Categories: Article

The Yearning refugees in Malaysia

Shahid Ilyas Khan

The famous American journalist and author Jorge Ramos once said “The greatest nations are defined by how they treat their weakest inhabitants”. In modern day world a civilized state not only comprises of its nationals but also of some foreigners living there. These foreigners are either immigrants or refugees. The question arises what are the reasons when a person leaves his motherland and opts to go for Foreign lands.

The British writer Warsan Shire has beautifully answered this by saying “No one leaves home unless the home is the mouth of a shark”. Home is like heaven but war, poverty, hunger, religious persecution or political differences turn those heavens into hell. People are compelled to enter foreign countries either as immigrants for better economic opportunities or as refugees to save their skin.
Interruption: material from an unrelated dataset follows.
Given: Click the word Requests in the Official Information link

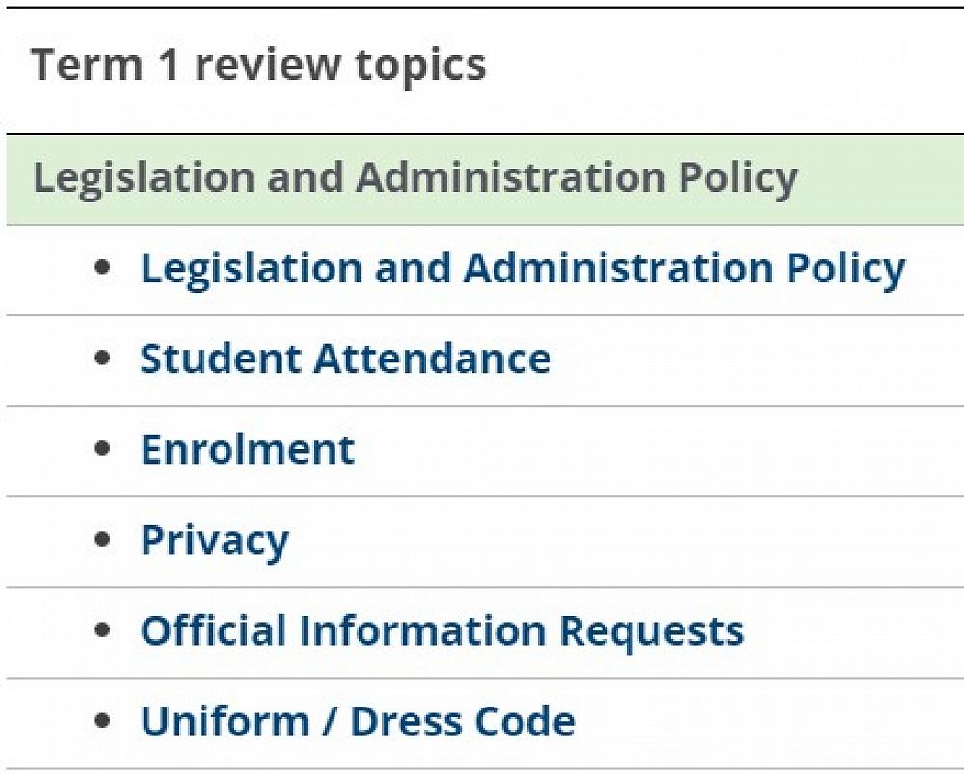Looking at the screenshot, I should (x=652, y=631).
Many countries are host to such immigrants and refugees including Malaysia. There was a time when Malaysia was not amongst the fast growing economies. Its inhabitants mostly used boiled things as their food because they were unfamiliar with spices, and did not know their use in food. But then God blessed the people of Malaysia and sent foreigners there, who started working there and constructed splendid roads, houses and buildings.
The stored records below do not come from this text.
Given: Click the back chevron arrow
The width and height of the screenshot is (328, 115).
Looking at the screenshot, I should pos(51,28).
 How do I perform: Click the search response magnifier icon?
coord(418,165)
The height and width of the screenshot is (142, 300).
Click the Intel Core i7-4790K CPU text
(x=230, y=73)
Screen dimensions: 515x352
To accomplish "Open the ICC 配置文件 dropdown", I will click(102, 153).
Every foreign expatriate when leaves his home intends to return to his own country once his economic problems are over or the reasons of his seeking asylum are no more there.

With the advent of the immigrants and refugee workers, a sense of envy and jealousy arose in Malaysian locals when they observed that expatriates coming from different countries earn well from labor, because the native Malays are known for their bizarre nature. Most of the time they do nothing and sit idle in their homes.

The Malaysian nationals of Chinese and Indian origin are considered very hard working as compared to the Malay citizens. A recent study of different behavioural changes in Malaysia shows that the Malays are often envious of the businesses and other achievements of the foreign immigrants and refugees and they want to ruin them somehow.

The last year national media reports indicate that Malays even keep such conduct with Muslim expatriates which is against the Universal Declaration of human rights. They even ingurgitate the salaries of their foreign expatriates working as employees. Some criminal gangs are involved in keeping Foreigners in their private detention centres and jails and they demand extortion money from them.

The local police and immigration department do not adopt a proactive approach against such criminals. Even the refugees in Malaysia who are registered with United Nations High Commissioner for Refugees are also treated inhumanly. There is no sympathetic treatment towards them. Neither they can do labor freely nor they can roam around in a free manner.

While the UNHCR plays a very indolent role in their release once apprehended by police.The refugees have blamed that there is no media campaign by this UN body in Malaysia for the rights of immigrants, and the reason behind this is the poor performance of media section of UNHCR at Malaysia.

They are blamed for being lackadaisical while media section staff of UNHCR in others countries always strive hard to raise the voice for refugees on every forum. UNHCR Malaysia needs to make its media wing strong, by recruiting people who would diligently fight for the rights of the Refugees. UNHCR needs to organize seminars and conferences for local police and immigration officers in order to sensitize them.

The UNHCR need to launch a campaign to promote compassion towards refugees and to discard the frequent arrests of refugees for no reason. UNHCR should work for resettlement of the refugees who have been living in Malaysia for more than a decade as most of the refugees treat Malaysia as a transit country.

The Malaysian government should also encourage UNHCR to speed up the process of resettlement for such refugees who have been living in Malaysia for more than ten years. The civil rights organisations blame the Work Permit System for the expatriates in Malaysia as a faulty one. They demand the Malaysian authorities to redesign its Work Permit System on the pattern of Dubai.

These organisations also demand that the Immigration and police department should recruit properly trained and well educated people who can read and speak English so that they would be mindful of the problems of the expatriates. No country in the world treats its foreign expatriates and refugees inhumanly as it is done there. If these foreigners are forced to go back to their countries, Malaysian economy will be in doldrums.

In order to improve its image in the comity of nations, the Malaysian government should introduce pro-immigrant and pro-refugee policies to make its society more cohesive and inclusive. The world is now a global village. We may have different languages, we may have different religions, we may have different coloured skin but at end we all belong to one Human Race.